The fact that my camera was stolen and the :30 seconds in the surveillance video that shows which way the thieves went was missing when security and I viewed it right after it happened.

That is what is really happening. The constant gas lighting of the TI.

So it is safe to assume that if you are nasty to me, or you are unsympathetic or if you are unjust or if you are bullying...I have had enough and am quite fed up and will not put up with games.

Games of jealousy, games of hatred, games of control, games of non sense or testing my threshold for how much I can take that doesnt make sense before I become docile.

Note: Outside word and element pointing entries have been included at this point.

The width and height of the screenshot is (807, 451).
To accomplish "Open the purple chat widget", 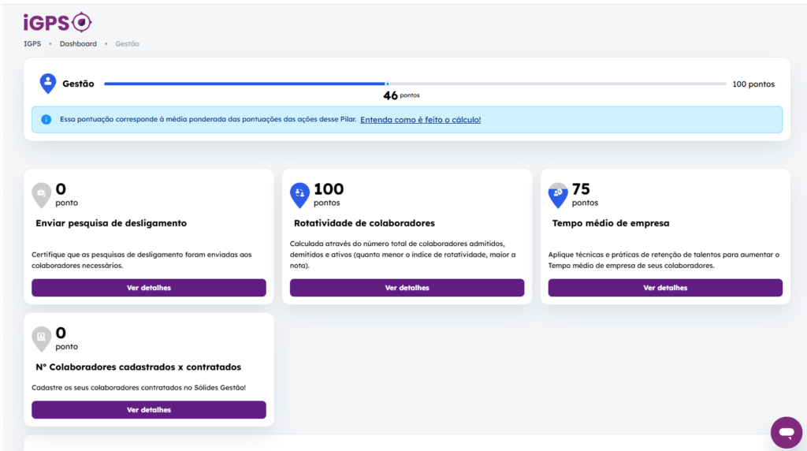I will pos(786,432).
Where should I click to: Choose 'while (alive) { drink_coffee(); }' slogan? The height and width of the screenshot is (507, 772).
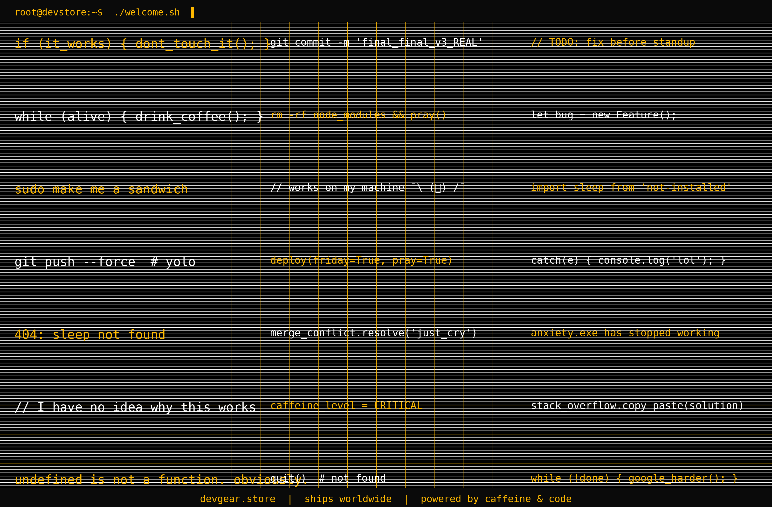(139, 117)
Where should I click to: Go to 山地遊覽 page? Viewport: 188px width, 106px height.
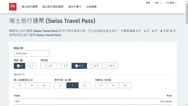(x=91, y=7)
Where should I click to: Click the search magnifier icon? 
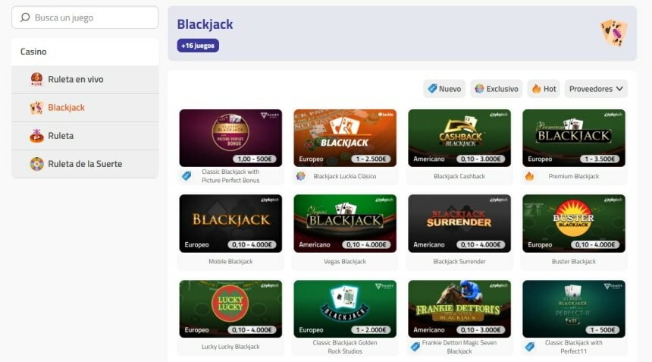25,17
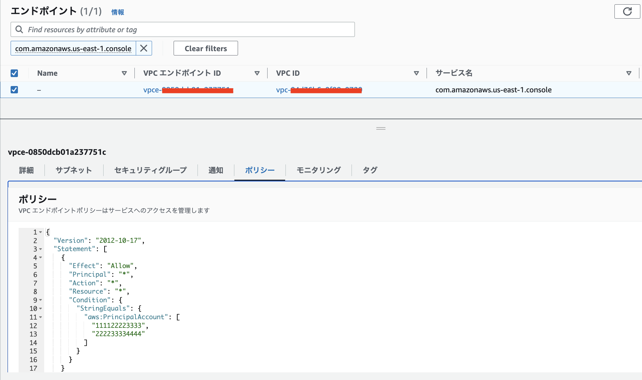Open the 情報 help link
The width and height of the screenshot is (642, 380).
click(118, 12)
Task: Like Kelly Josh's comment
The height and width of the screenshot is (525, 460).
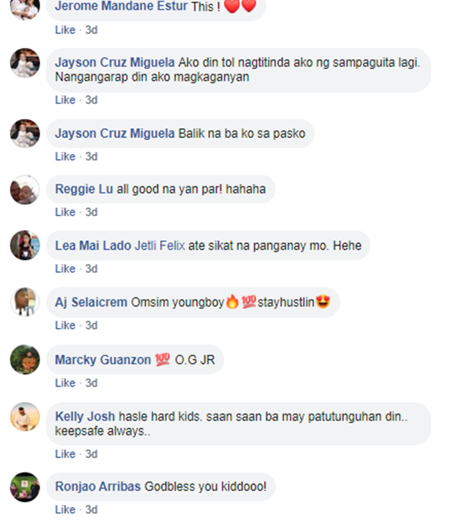Action: click(x=65, y=454)
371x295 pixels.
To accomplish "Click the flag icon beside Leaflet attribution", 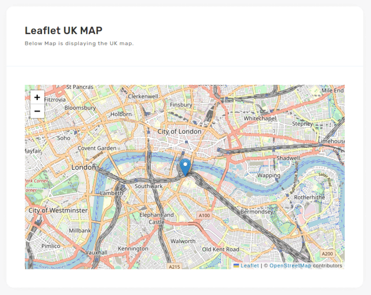I will pyautogui.click(x=237, y=266).
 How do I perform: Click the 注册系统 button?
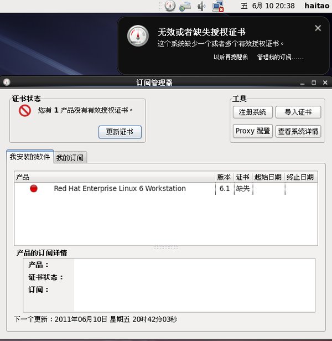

If you are not dead serious about fighting this monster, and really focusing on your own case and being discreet, I dont have time for it. If you want to still hold onto personal -isms and hang ups I dont have time for you. If you want to play games or be petty and domineering, then go be a perp.

I am fighting for my life and my health everyday...your average person with freedoms, rights and a life would not believe or understand.

I dont need perps at Pine street telling me how "Mothers do cruel things to thier children" and how Pine Street is there to take in people after they have gone Alzheimer's becuz thier families abandoned them...I dont need to have it spelled out for me. I dont need a perp in Waltham telling other women that my own mother is trying "to get her (me)labeled as mental" I already can guess what that family is up to in order silence the whistle blower.

The pressure I am under is immense and anyone who adds to me working on my first heart attack is going to be mistrusted intensely.

1 comment:

  1. I get the planted "stupid" act around me often. Then they turn on you at some point, displaying intelligent while you, the TI victim, gets dithered to seem forgetful, reversing roles temporarily.